__Work item__. Could you restate word for word every line from the one containing "Select the Step Out debugging icon" to the end of the data below, pictures excluded?

__Given data__.
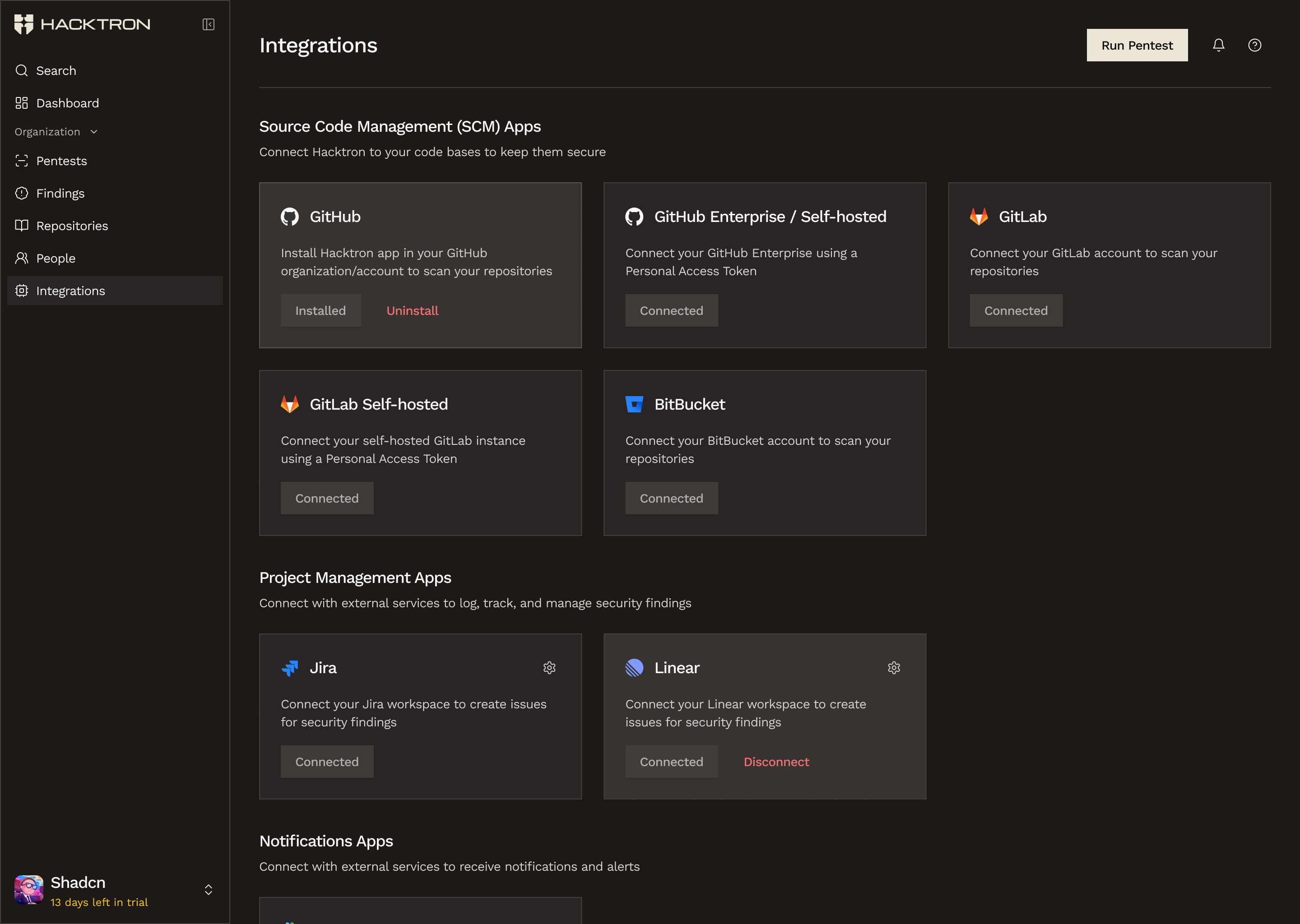Click the BitBucket integration icon
This screenshot has width=1300, height=924.
(x=634, y=404)
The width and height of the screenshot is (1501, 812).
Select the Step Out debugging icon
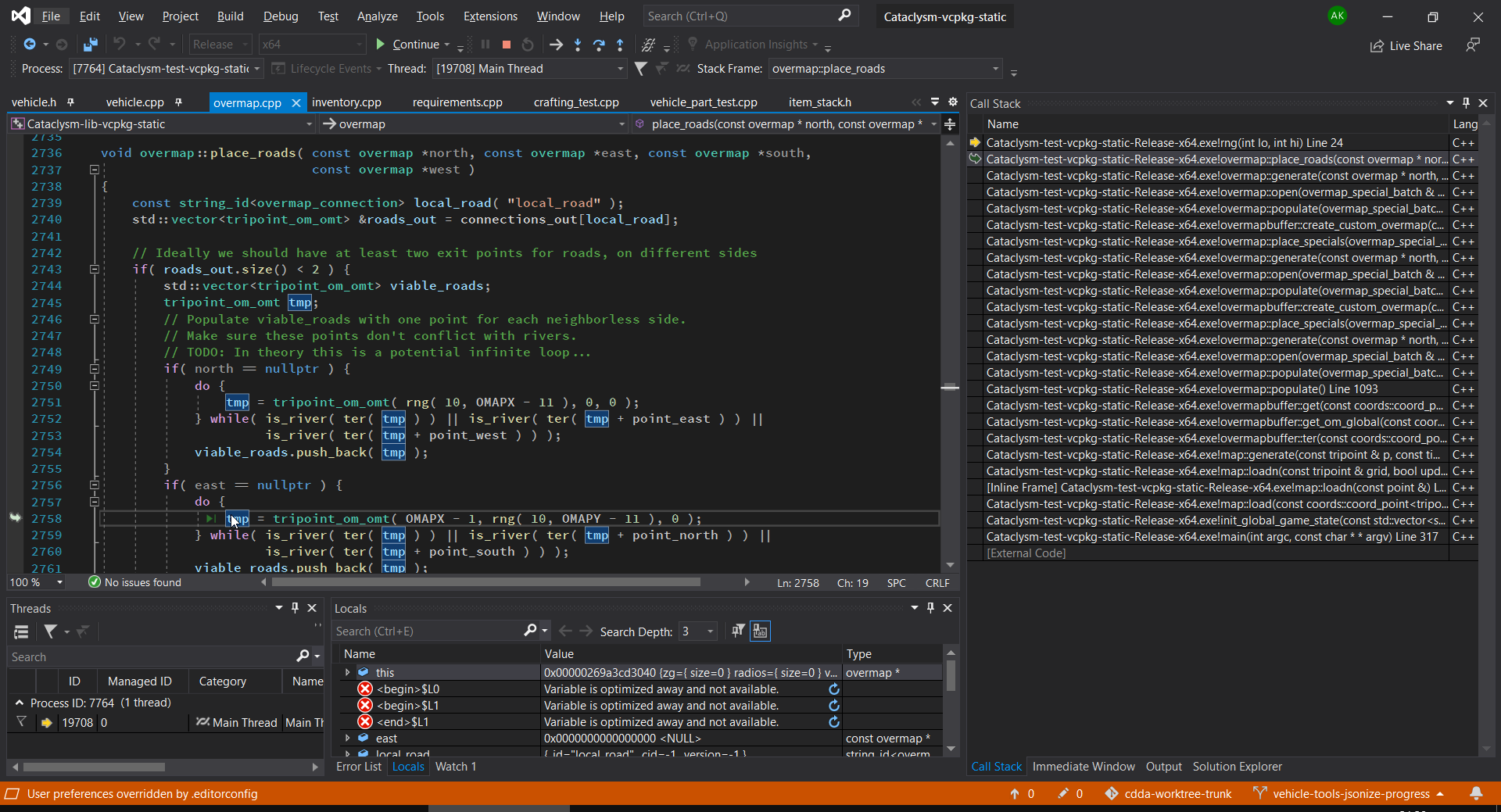pos(619,45)
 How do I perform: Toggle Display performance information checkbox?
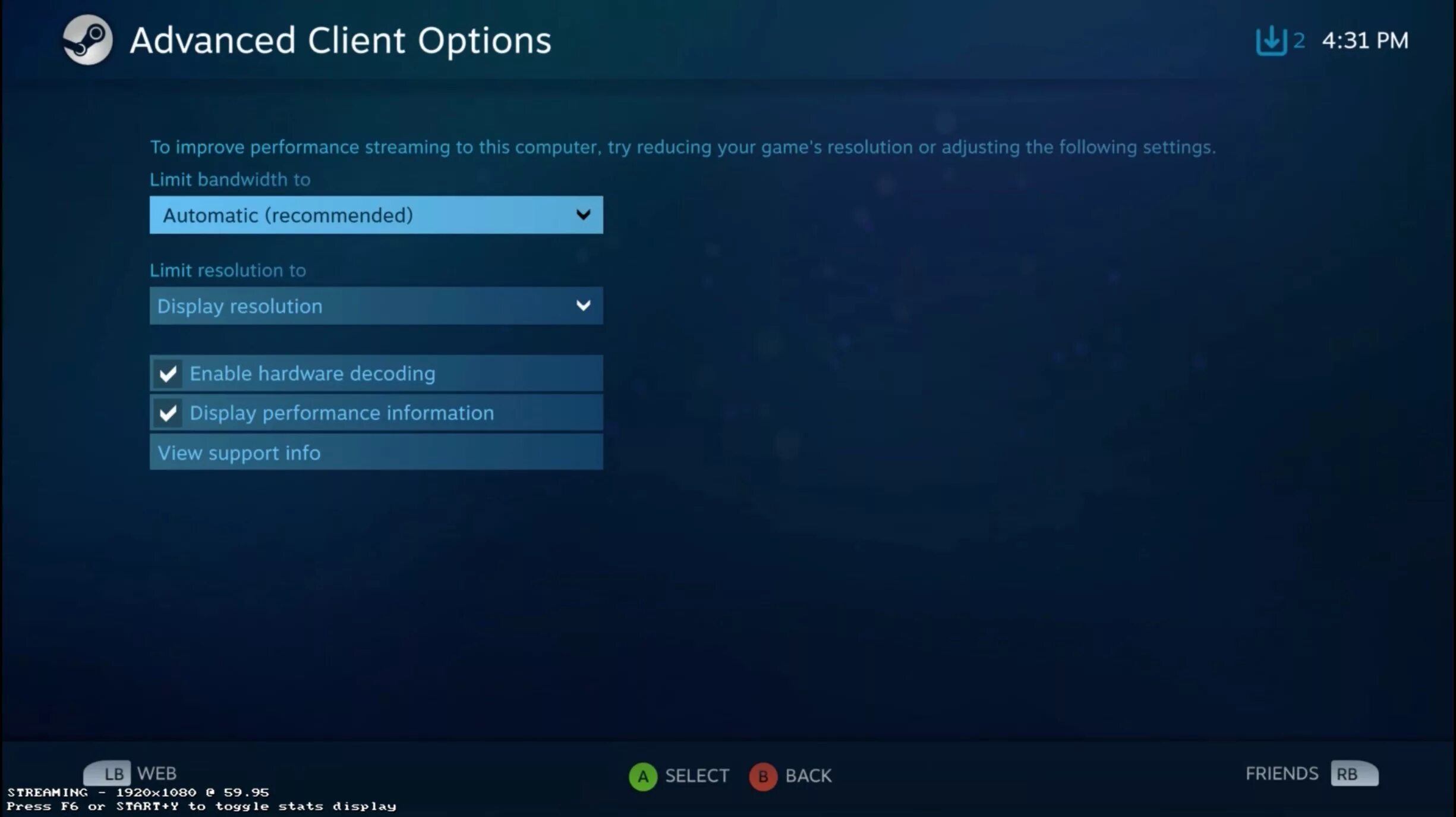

__Output of the task__.
Select the Step Out debugging icon
pos(619,45)
 How do I perform: Toggle Display performance information checkbox?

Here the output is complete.